Dragoss’a göre Afrika tarihsel ve güncel anlamda emperyalist güçlerin kesişme alanı. Zengin maden yatakları ve tarım alanlarının büyük kesimi yağmalanmakta ve talan edilmektedir. Bilinen bu gerçeğin yanında Dragoss’un dikkat çektiği önemli bir tespit var.
Özellikle Nijer’de halkın taleplerinin ve mücadelesinin Rus emperyalizmi eliyle manipüle edildiğini vurgulaması oldukça önemli. “Bir emperyalist kesimden kurtulmak için başka bir emperyalist güce güvenmenin yanılgı olduğunu” vurgulaması bir gerçekliği ifade etmesi anlamında oldukça öğreticidir. Halkın sokakta mücadelesini kapsayan bir Marksist Leninist partinin ihtiyacının dillendirilmesi, halkın mücadelesinin ve kurtuluşun nasıl olması gerektiği anlamında yön vericidir.

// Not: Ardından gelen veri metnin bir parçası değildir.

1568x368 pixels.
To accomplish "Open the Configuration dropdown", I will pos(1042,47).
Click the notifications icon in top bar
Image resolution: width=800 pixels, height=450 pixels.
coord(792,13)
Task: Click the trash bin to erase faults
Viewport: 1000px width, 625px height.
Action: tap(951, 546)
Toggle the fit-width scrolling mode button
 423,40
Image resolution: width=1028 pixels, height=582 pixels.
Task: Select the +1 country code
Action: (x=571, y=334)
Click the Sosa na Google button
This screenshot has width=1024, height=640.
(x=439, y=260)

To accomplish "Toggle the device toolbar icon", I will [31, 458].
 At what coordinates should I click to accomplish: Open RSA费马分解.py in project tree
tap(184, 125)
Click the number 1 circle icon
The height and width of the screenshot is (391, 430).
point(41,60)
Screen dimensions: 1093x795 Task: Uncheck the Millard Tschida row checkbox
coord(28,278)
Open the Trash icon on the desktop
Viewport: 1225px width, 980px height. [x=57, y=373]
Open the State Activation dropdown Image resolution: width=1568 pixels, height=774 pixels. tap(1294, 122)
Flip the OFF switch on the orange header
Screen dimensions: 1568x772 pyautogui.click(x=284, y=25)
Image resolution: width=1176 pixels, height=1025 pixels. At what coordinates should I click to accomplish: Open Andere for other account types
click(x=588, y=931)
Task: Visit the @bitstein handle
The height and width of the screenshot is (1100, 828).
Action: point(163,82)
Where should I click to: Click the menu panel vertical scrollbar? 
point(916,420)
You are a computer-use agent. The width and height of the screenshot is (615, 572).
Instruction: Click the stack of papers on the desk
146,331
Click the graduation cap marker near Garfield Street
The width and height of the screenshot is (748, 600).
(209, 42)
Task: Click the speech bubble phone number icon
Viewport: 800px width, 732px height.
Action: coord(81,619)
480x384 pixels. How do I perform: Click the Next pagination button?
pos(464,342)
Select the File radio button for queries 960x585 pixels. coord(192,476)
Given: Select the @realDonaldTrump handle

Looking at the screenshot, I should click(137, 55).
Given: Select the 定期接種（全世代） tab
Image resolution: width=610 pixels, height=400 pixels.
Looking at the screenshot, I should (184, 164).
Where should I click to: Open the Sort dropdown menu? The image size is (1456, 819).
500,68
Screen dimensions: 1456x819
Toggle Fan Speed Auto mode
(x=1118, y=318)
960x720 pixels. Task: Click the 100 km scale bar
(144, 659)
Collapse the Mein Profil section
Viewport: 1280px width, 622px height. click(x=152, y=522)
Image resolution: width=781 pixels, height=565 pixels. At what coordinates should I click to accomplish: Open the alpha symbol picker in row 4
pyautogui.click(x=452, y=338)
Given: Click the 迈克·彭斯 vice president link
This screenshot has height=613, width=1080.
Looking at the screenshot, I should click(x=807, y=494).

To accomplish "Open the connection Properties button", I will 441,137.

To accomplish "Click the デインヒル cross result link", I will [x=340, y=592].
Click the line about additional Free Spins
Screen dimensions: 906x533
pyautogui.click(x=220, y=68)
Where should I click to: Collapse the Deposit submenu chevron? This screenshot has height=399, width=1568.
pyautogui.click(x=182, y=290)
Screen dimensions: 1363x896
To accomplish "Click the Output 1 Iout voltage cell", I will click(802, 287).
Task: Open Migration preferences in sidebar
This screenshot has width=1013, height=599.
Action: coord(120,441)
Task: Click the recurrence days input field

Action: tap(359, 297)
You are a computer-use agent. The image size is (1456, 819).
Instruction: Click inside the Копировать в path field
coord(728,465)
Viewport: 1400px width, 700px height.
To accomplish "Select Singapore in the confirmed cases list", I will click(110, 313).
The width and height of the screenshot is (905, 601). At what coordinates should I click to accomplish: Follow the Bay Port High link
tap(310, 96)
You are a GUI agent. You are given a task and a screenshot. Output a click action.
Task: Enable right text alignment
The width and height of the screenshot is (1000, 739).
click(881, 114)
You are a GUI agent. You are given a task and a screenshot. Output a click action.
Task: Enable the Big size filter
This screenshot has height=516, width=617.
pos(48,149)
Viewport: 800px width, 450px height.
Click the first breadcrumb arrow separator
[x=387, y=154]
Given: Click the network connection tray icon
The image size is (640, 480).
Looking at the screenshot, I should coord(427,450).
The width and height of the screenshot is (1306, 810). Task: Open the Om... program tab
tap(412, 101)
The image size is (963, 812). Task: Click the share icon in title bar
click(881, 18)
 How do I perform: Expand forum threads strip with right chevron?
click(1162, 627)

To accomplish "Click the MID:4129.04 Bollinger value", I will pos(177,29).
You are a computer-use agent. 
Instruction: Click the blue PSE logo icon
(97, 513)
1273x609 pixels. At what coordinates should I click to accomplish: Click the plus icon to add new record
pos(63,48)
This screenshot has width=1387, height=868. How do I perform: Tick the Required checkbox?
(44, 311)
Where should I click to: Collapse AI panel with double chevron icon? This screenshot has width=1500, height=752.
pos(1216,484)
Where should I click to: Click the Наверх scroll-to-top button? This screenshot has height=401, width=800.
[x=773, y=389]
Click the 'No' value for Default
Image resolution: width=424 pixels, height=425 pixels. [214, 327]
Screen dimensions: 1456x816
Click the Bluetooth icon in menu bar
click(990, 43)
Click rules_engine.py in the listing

Nijer’de Fransız emperyalizminin esas hâkim güç olduğunu vurgulayan gazeteci Ousman Kali de benzer çağrılarını yineliyor. Çözümün ezilen ve sömürülen Nijer halkının ve işçi sınıfının gerici ve işbirlikçi yerel burjuvaziye ve darbecilere karşı örgütlenmesi ve harekete geçirilmesi ile mümkün olacağını vurguluyor.
Afrika halkları ve özgülde Batı Afrika halklarının geleneksel olarak AB emperyalizmine karşı tepkileri oldukça tarihsel ve köklüdür. Ancak AB ve İngiltere emperyalizminin panzehri olarak Çin-Rus emperyalist kutbunun “çözüm” olarak halklar nezdinde yankı bulması, komünist ve devrimci örgütlenmelerin etki güçlerinin yetersizlikleri ile açıklanabilir.
Halkın büyük oranda öfke biriktirdiği, mücadelenin sokaklara taştığı ve açıktan Fransız emperyalizmine karşı öfkenin dile geldiği bu süreçte, devrimci dinamiklerin halkla bütünleşmesi emperyalistlerin asıl kaygısını oluşturmaktadır. Bu anlamda halkın örgütlü kesimine karşı, bugün karşıt olan emperyalist kesimlerin, “birlik” içinde ve gerici güçleri halka bir silah olarak kullanacakları tarihte birçok defa ispatlanmıştır.
Nijer halkı elbet Rus-Çin emperyalist bloğunun da kendi kurtuluşlarına çare olmayacağını tecrübe ile öğreneceklerdir. Bu yağma, talan ve dalaş sürecinde dağınık ve örgütsüz olan tüm Afrika halkları gibi kimi bir emperyalist kesime, kimi bir diğerine kan taşıyacak; bir kesimi göç yollarında “kurutuluşu” arayacaktır.
Ancak gelecek dönemler açısından; ezilen halkların Avrupa emperyalistlerine olan öfkesinin giderek arttığı ve sokakların daha fazla hareketlendiği bu süreçte, dünya komünist ve devrimci hareketlerindeki gelişimler Afrikalı devrimci ve komünist güçleri etkileyecek, devrim dalgalarını yeniden yükseltecektir.